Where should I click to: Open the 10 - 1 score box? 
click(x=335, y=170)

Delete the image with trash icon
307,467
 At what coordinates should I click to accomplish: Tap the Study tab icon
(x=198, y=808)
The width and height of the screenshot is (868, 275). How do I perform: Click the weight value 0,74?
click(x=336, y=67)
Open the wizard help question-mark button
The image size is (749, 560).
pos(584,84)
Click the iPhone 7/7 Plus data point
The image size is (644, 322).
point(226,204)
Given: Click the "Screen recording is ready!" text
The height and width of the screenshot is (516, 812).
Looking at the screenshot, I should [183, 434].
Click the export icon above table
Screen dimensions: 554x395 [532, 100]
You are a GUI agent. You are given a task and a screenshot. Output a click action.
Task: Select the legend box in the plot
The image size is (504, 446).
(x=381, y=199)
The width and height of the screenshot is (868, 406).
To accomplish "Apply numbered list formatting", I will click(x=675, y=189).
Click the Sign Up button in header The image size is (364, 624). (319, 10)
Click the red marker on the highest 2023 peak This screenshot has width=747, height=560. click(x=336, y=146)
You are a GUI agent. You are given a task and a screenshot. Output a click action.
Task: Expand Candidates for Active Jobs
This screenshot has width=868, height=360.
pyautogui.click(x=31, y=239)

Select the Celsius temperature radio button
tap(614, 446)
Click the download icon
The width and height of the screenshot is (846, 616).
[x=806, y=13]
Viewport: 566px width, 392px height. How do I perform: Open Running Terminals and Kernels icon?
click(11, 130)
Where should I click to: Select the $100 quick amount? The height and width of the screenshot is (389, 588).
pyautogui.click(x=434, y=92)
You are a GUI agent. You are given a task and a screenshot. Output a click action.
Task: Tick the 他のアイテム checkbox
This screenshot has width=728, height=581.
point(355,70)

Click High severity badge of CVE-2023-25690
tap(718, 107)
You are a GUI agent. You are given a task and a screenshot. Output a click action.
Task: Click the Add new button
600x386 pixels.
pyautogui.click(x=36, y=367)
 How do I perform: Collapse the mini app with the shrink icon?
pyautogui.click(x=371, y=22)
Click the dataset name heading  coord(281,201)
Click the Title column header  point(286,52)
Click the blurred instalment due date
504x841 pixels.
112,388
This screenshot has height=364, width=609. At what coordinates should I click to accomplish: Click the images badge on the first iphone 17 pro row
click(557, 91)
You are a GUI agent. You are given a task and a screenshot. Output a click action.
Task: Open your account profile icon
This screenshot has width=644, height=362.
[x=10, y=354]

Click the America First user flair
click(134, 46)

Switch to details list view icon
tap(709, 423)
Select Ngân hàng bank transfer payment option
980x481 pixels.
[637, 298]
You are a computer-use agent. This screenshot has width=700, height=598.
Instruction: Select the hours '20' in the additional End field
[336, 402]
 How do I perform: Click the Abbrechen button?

## Exercise goal
Beginning with the opening line above, retype the records exactly through the line with "Given: Click the", both ends included.

## Written solution
Where should I click to: Open the 10 - 1 score box? 
click(x=335, y=170)

Delete the image with trash icon
307,467
 At what coordinates should I click to accomplish: Tap the Study tab icon
(x=198, y=808)
The width and height of the screenshot is (868, 275). How do I perform: Click the weight value 0,74?
click(x=336, y=67)
Open the wizard help question-mark button
The image size is (749, 560).
pos(584,84)
Click the iPhone 7/7 Plus data point
The image size is (644, 322).
point(226,204)
Given: Click the "Screen recording is ready!" text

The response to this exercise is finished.